Tierkadaver bei Lam ziemlich sicher ein Wolf – Gutachten auch zu Todesursache

Im Gemeindegebiet Lam im Landkreis Cham ist ein toter Tierkadaver entdeckt worden. Nach ersten Einschätzungen könnte es sich um einen jungen Wolf handeln. Das Landesamt für Umwelt bleibt dabei vage. Die Polizei prüft nun, ob ein Verstoß gegen das Bundesnaturschutzgesetz vorliegt. Die Herkunft und Todesursache werden untersucht.
Wie die Polizei Bad Kötzting mitteilt, wurde am vergangenen Wochenende im Gemeindegebiet Lam (Lkr. Cham), nahe der tschechischen Grenze, ein toter Tierkadaver entdeckt. Wanderer machten die Entdeckung und informierten daraufhin ein ehrenamtliches Mitglied des Netzwerks Großer Beutegreifer.
Dieser übergab das Tier an die Polizei Cham, die den Kadaver sicherstellte. Erste Sichtungen lassen laut Polizeinagaben zufolge vermuten, dass es sich bei dem toten Tier um einen jungen Wolf handelt – eine gesicherte Bestätigung steht jedoch noch aus.

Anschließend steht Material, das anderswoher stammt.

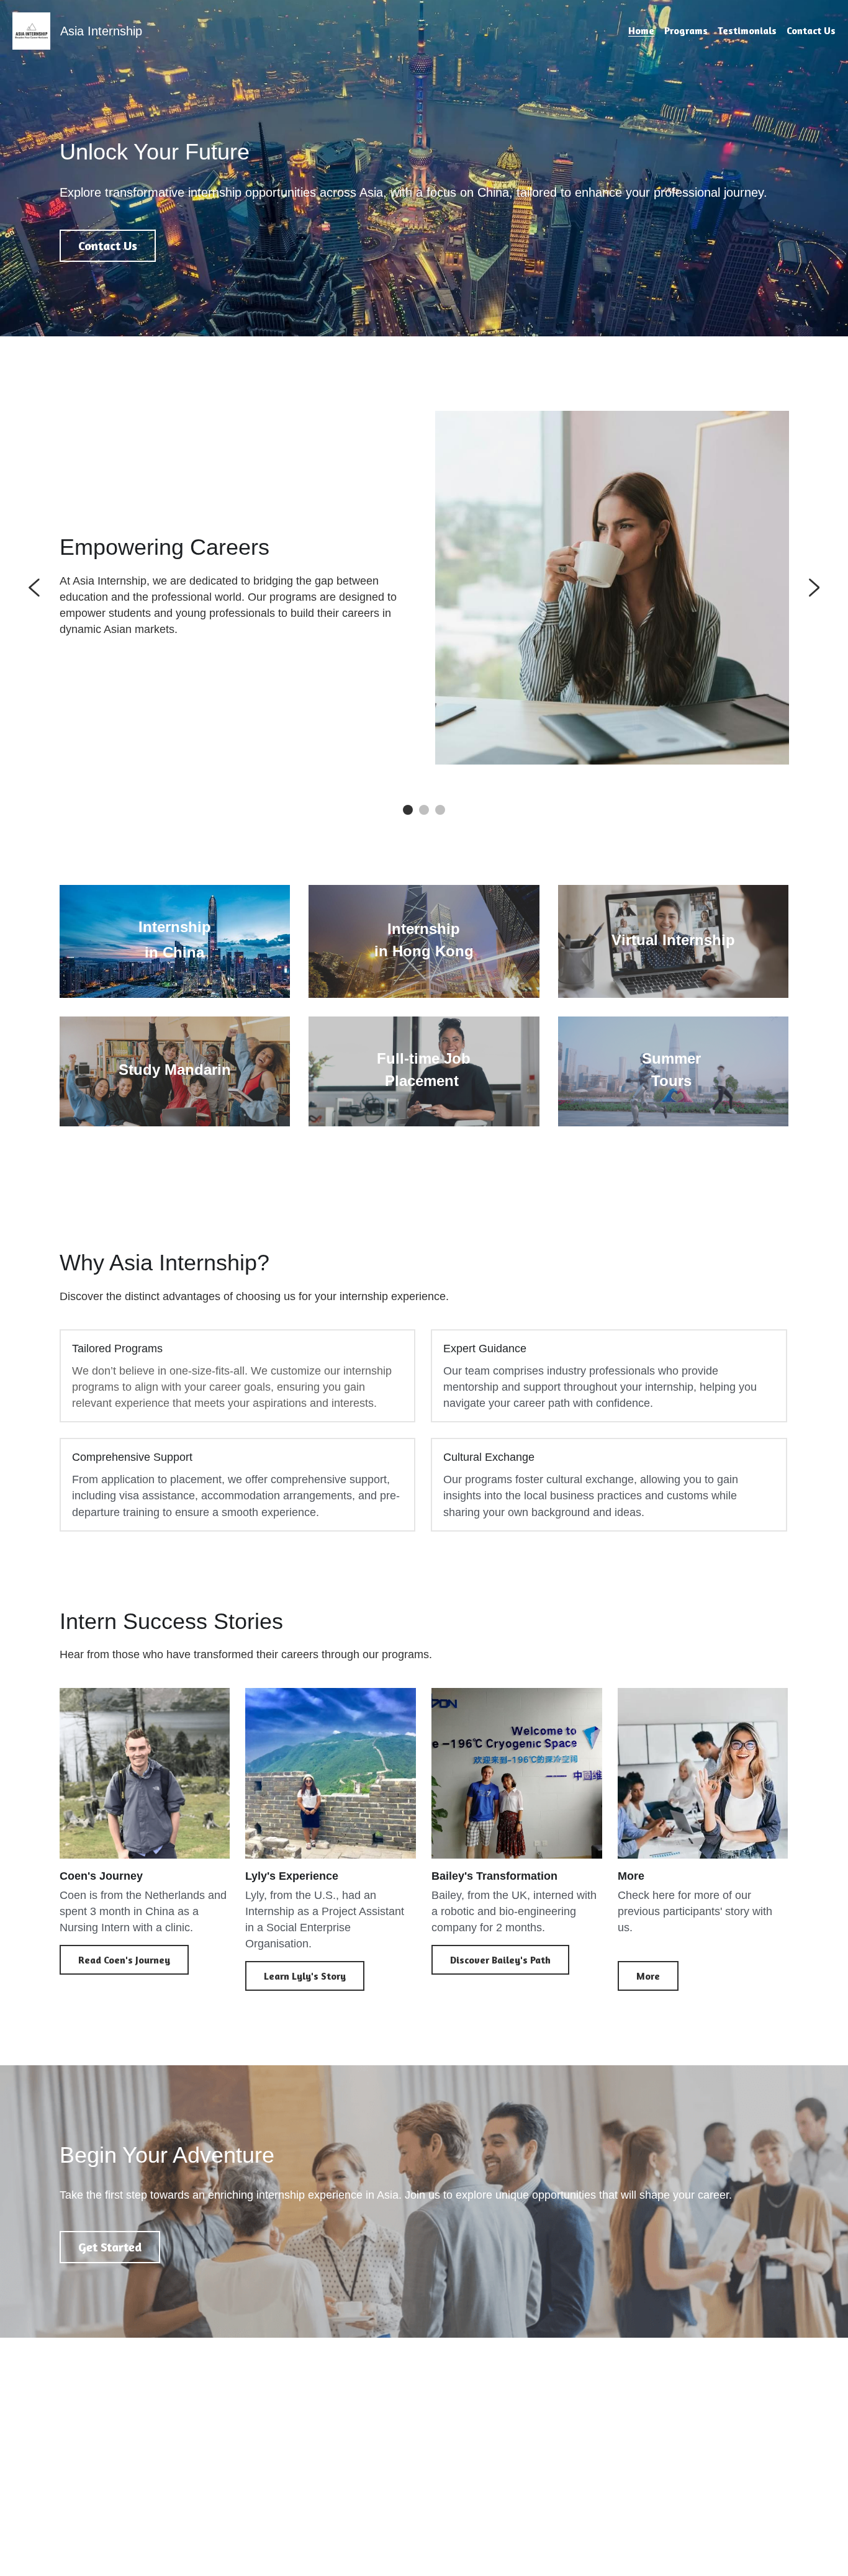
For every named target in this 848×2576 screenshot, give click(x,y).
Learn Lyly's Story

Das bayerische Landesamt für Umwelt (LfU) teilte auf Anfrage der Mediengruppe Bayern mit: „Der Totfund eines wolfsartigen Tieres im Landkreis Cham am 26.10.2025 kann bestätigt werden. Es handelt sich mit großer Wahrscheinlichkeit um einen Wolf.“
Genetische Analysen werden dem LfU zufolge grundsätzlich am Labor der Senckenberg Gesellschaft für Naturforschung - Fachgebiet Wildtiergenetik, Gelnhausen, durchgeführt. Das dortige Labor fungiert seit 2010 als Referenzzentrum für die Wolfsgenetik in Deutschland. Die durchschnittliche Auswertungszeit einer Probe betrage in etwa zehn Werktage. Zur Klärung der Art und Herkunft wurde auf Anordnung der Staatsanwaltschaft Regensburg, Zweigstelle Straubing, ein ebensolches Gutachten beauftragt.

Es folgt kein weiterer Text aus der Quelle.